Higgs Audio v3 TTS

Higgs Audio v3 TTS is built for voice chat: it speaks, not just reads. It turns model responses into expressive conversational speech across 100+ languages, with zero-shot voice cloning and inline control over emotion, style, prosody, pauses, and sound effects.

Released for research and non-commercial use under the Boson Higgs Audio v3 Research and Non-Commercial License. Production, hosted APIs, or revenue-generating use requires a separate commercial license. Prohibited: voice cloning without consent, impersonation, fraud, election deception, biometric surveillance, or any unlawful use.

Higgs Audio v3 TTS Architecture

Higgs autoregressive decoder consumes interleaved text and audio tokens. Audio is encoded by the Higgs Tokenizer into 8 codebooks at 25 fps, staggered via a delay pattern, then mapped to backbone hidden states through a multi-codebook fused embedding.

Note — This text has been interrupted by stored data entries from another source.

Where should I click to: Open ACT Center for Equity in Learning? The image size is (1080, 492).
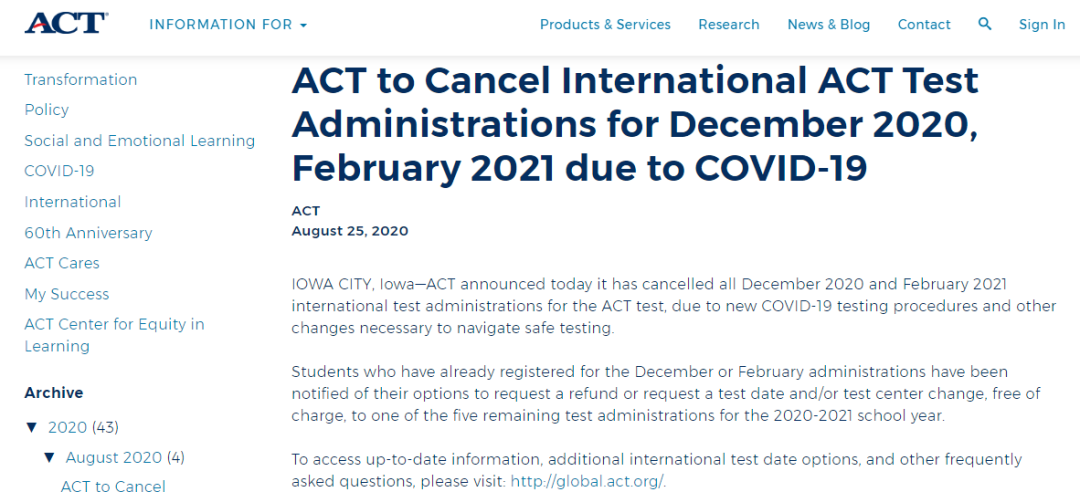coord(114,335)

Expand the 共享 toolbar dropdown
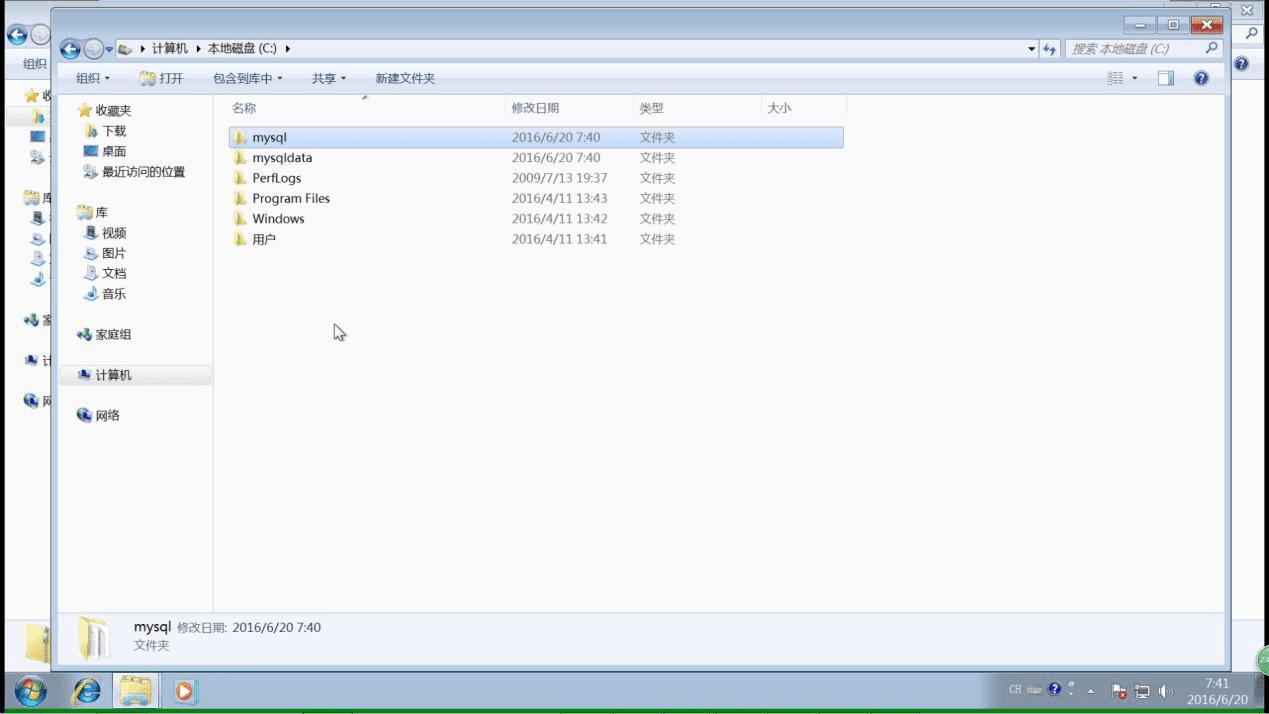pos(329,78)
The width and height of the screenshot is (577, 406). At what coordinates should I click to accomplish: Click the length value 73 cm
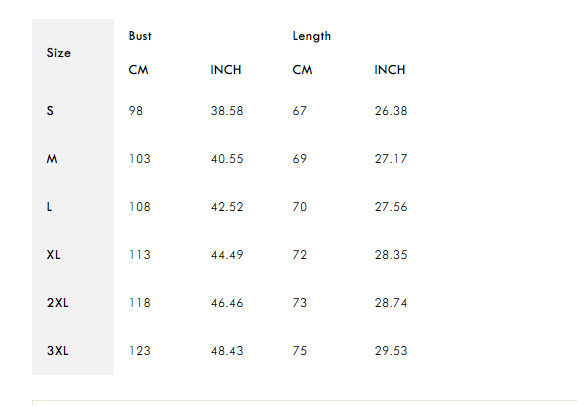(300, 303)
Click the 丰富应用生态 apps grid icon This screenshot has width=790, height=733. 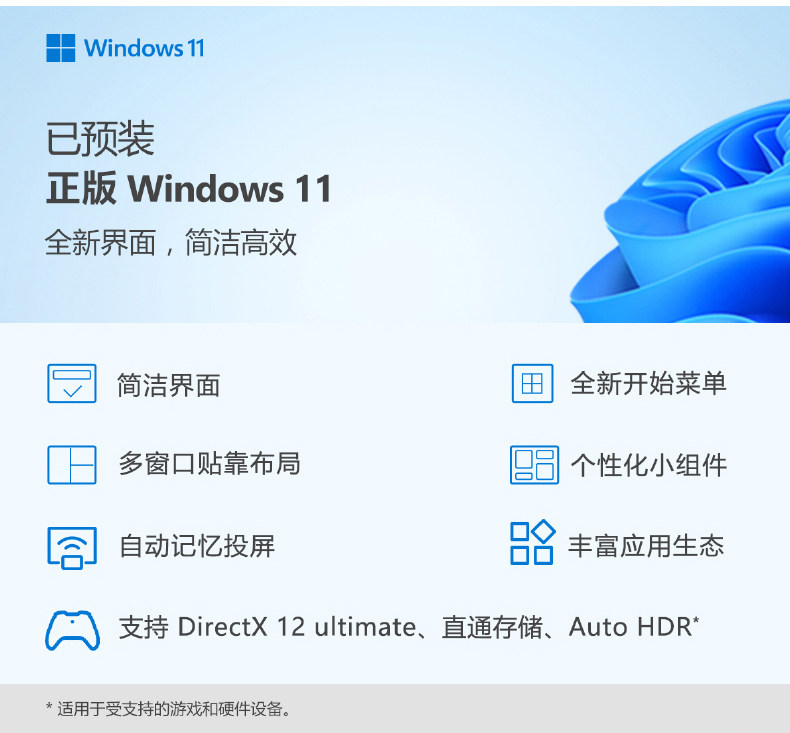[533, 542]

Output codes pass through a multi-codebook fused head, are de-delayed, and decoded back to waveform.

Component Spec
Backbone ~4B autoregressive decoder (36 L, hidden=2560, GQA 32/8)
Multi-codebook embedding / head Fused single-tensor, tied with text embedding
Context length 8,192 tokens (training sequence length)
Audio tokens 8 codebooks × 1026 vocab, delay pattern
Sample rate 24 kHz
Frame rate 25 fps (40 ms / frame)

Supported Languages

The model reaches single-digit WER/CER on 102 languages, which split into two tiers.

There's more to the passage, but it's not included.